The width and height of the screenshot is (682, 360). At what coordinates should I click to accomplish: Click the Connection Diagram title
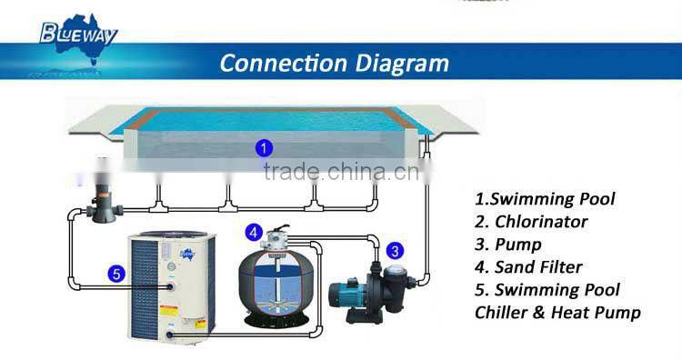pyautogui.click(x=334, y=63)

************

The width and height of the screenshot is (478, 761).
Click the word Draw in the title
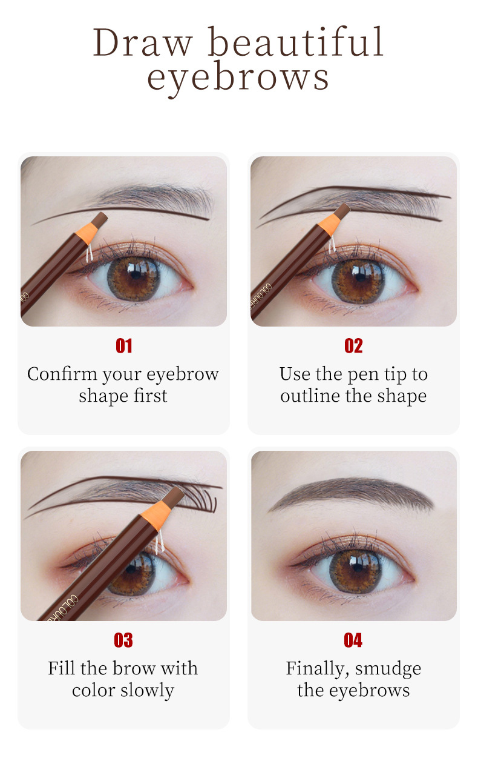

************

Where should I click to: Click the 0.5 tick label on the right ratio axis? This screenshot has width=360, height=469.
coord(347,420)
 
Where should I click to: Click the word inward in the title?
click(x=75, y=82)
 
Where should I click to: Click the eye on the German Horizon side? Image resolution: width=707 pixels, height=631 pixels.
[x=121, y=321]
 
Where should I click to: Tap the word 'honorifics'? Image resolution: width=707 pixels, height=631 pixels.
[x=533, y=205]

************

- [Task to carry out]:
Copy the data from the line with "The width and height of the screenshot is (682, 360)." to the line with "pyautogui.click(x=334, y=63)", replacing "Connection Diagram" with "Wiring Diagram" and leaving everything else unchanged. Omit the pictures.

- [Answer to the exercise]:
The width and height of the screenshot is (682, 360). At what coordinates should I click to accomplish: Click the Wiring Diagram title
pyautogui.click(x=334, y=63)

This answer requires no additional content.